George A. Yale, Milton M. Yale and Harold E. Yale from Outremont, proprietors of Yale Lithographing & Printing Co. and Yale Realty Co. on St. Paul Street, were Master printers and had a real estate investment and brokerage firm, dealing heavily in Outremont. One of the Yales was a member of the Real Estate Exchange under president Ucal-Henri Dandurand, an associate of Sir Herbert Samuel Holt, cofounder of Ritz-Carlton Montreal. A distant cousin was wholesale grocer Charles H. Beckwith, father of New York artist James Carroll Beckwith, who was a member of the Social Register and neighbor of Cornelius Vanderbilt II in New York, builder of The Breakers.

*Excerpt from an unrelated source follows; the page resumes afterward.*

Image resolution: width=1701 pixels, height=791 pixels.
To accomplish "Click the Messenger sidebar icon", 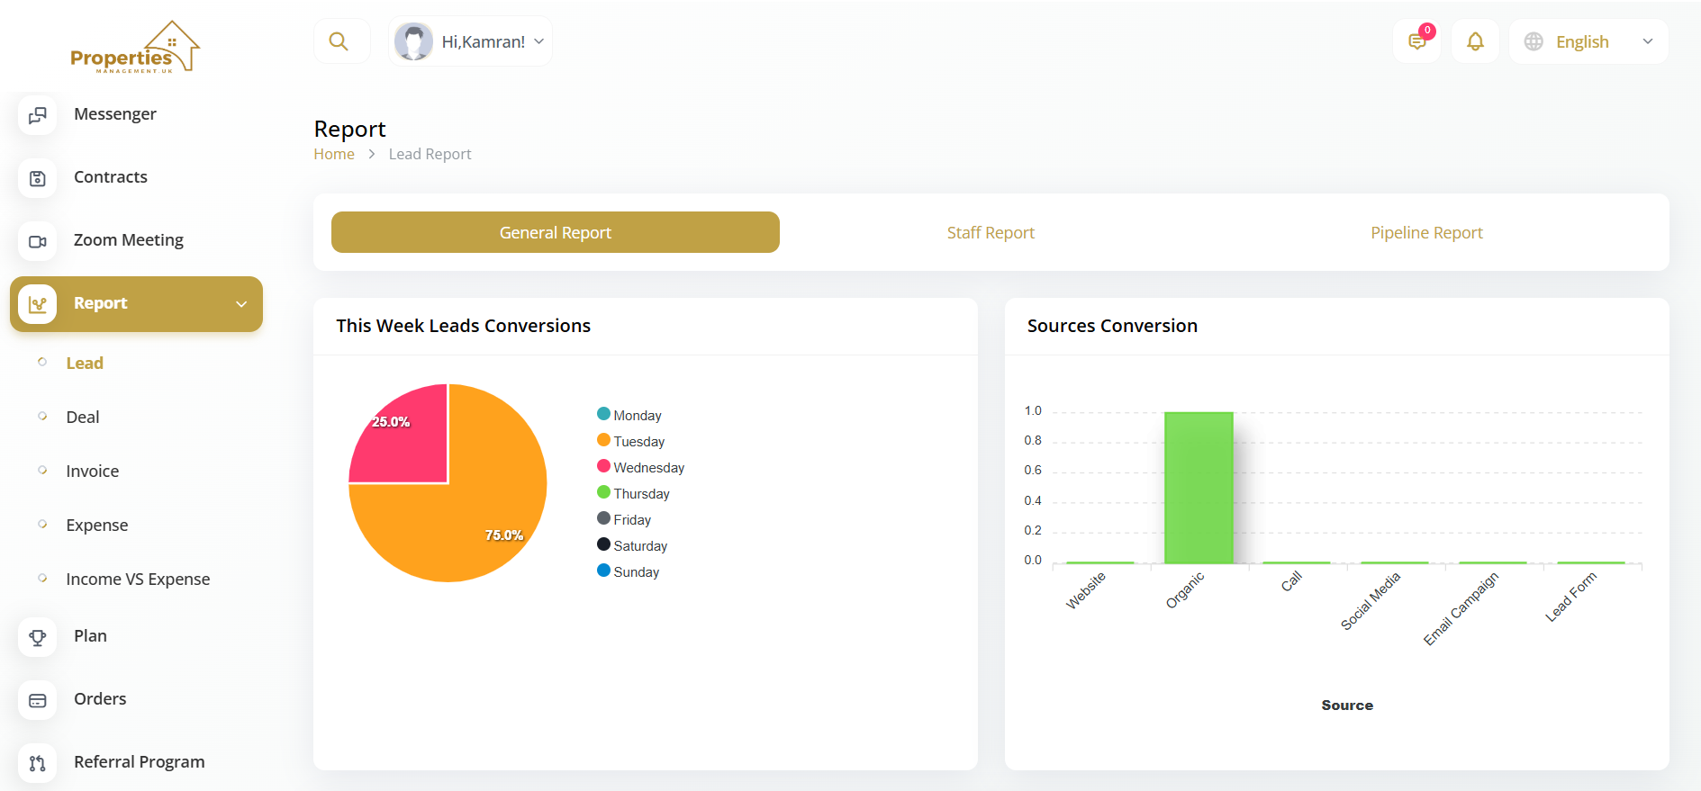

Arthur Yale died on March 6, 1917, in Cote-des-Neiges, at 57 years old. He ran unsuccessfully for the office of Alderman of Montreal at Montreal City Hall one year before his death. With his wife Elizabeth Lacombe, Yale had 4 children. He was buried at Notre Dame des Neiges Cemetery. His only heiress was his daughter Claire Yale, who is recorded going to court to make law changes. She applied to the Quebec Legislature by private bill for the modifications of certain clauses of the will to be able to sell some properties. Her son, John Yale, born Jean-Paul, became a British artist and cousin of Dr. Pierre-Paul Yale and Dr. Jean-Francois Yale. John Yale was Canada's only full-time aviation artist and emigrated to the U.K., where he exposed his paintings at the Royal Society of British Artists in London, England. He also worked with Air Vice Marshal Peter Anthony Latham, and Air Marshal Sir Harold Maguire, later Director-General of Intelligence for the Ministry of Defence.